● PROBLEM:
Every line of the records below that has the word "Redeem" should be copied.

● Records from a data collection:
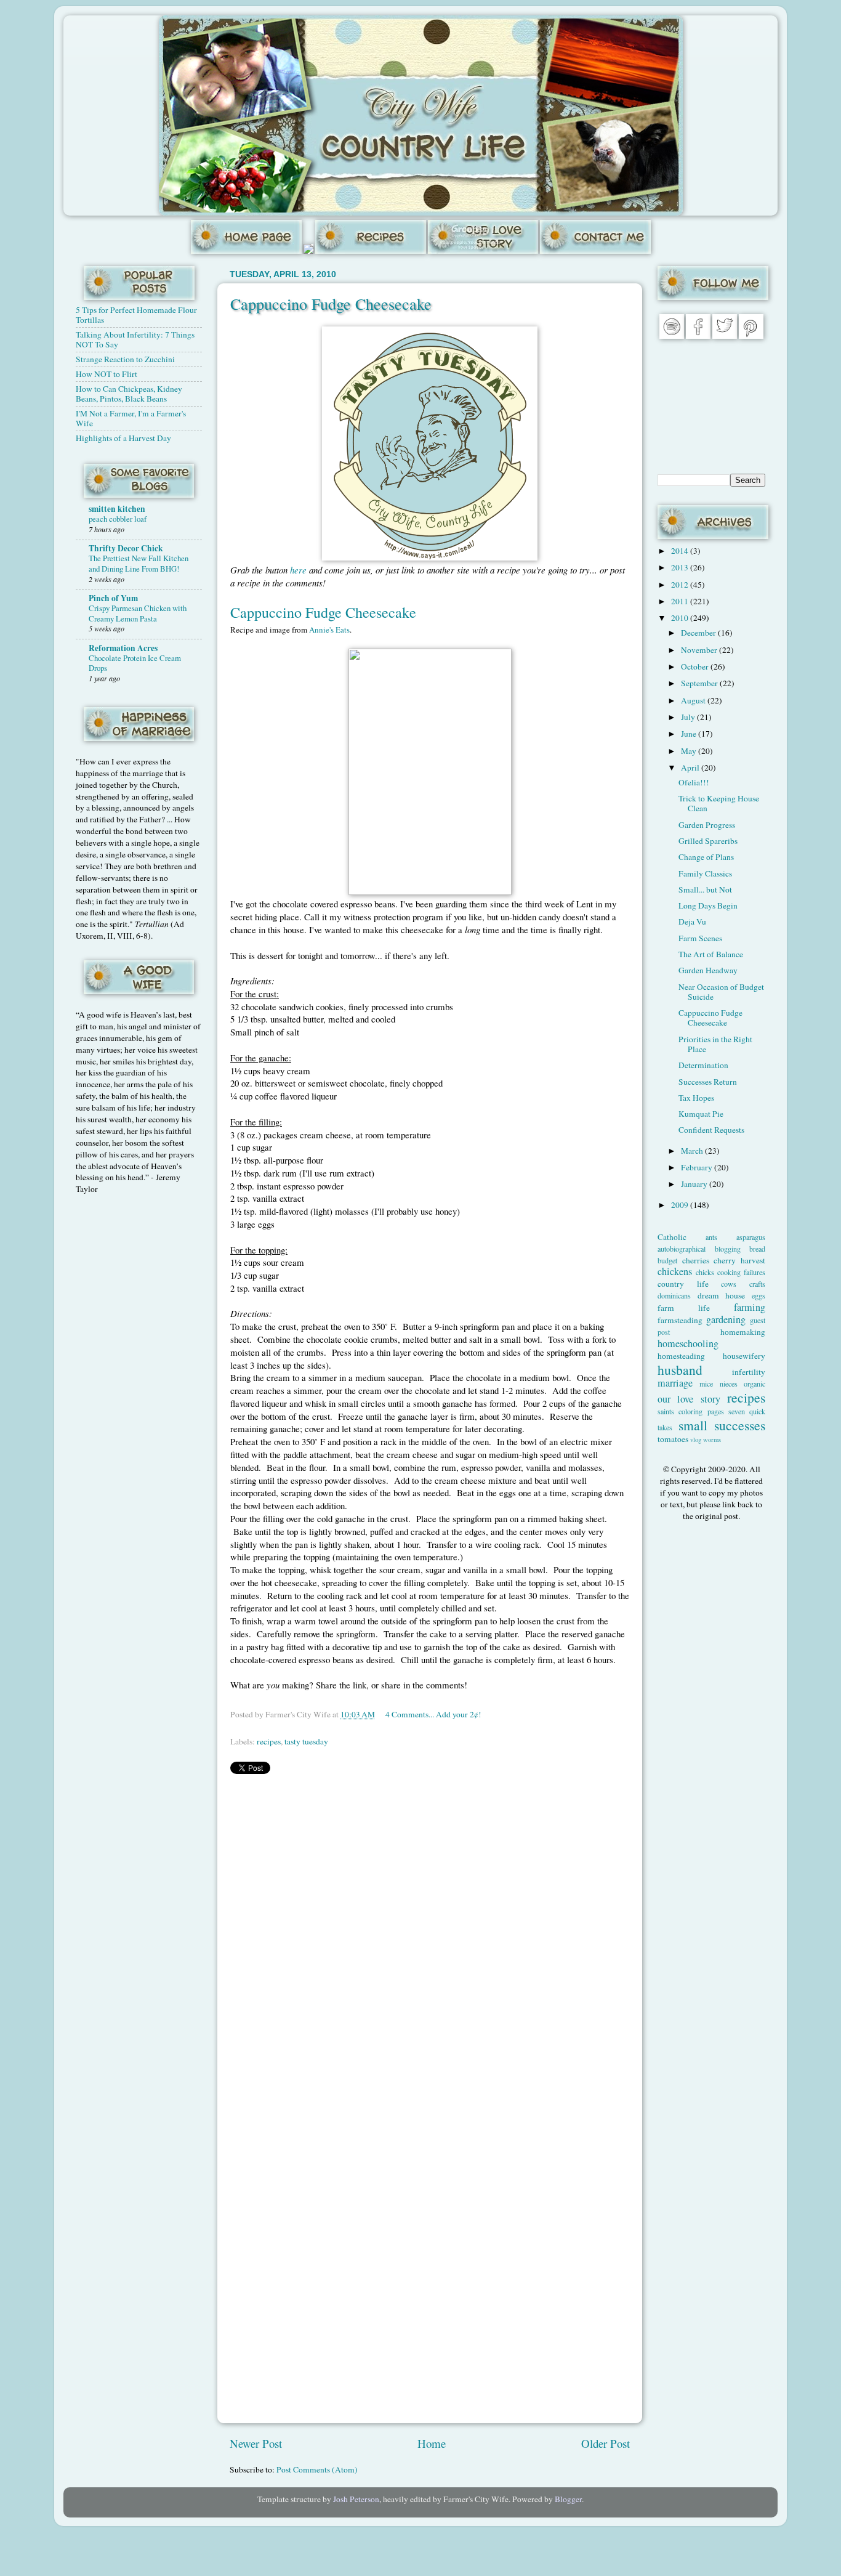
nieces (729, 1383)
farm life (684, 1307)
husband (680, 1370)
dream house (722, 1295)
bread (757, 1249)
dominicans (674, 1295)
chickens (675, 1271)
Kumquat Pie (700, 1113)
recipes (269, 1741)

---

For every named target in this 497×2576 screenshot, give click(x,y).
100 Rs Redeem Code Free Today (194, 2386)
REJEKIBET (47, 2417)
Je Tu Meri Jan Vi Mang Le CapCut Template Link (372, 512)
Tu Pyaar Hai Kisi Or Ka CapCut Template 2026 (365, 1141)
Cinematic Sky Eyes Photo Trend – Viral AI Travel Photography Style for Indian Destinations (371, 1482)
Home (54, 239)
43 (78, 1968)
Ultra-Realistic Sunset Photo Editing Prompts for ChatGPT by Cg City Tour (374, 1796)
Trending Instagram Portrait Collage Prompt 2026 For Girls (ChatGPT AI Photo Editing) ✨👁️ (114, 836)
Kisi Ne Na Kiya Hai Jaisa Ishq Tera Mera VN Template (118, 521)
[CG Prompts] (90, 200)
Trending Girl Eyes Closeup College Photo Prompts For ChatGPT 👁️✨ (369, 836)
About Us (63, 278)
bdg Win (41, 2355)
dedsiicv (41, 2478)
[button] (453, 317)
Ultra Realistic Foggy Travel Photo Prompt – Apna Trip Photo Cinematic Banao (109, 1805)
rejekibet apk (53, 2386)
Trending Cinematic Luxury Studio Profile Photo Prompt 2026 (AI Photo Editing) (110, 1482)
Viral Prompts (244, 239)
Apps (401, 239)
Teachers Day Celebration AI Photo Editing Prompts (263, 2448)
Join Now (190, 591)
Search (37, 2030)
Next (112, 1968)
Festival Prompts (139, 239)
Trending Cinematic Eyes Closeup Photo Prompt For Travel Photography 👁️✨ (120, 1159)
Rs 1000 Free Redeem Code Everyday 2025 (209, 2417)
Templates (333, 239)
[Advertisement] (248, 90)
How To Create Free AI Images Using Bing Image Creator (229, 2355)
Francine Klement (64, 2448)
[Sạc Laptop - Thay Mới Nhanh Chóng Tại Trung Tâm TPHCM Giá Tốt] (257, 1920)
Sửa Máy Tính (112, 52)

● WRITTEN RESPONSE:
100 Rs Redeem Code Free Today (194, 2386)
Rs 1000 Free Redeem Code Everyday 2025 (209, 2417)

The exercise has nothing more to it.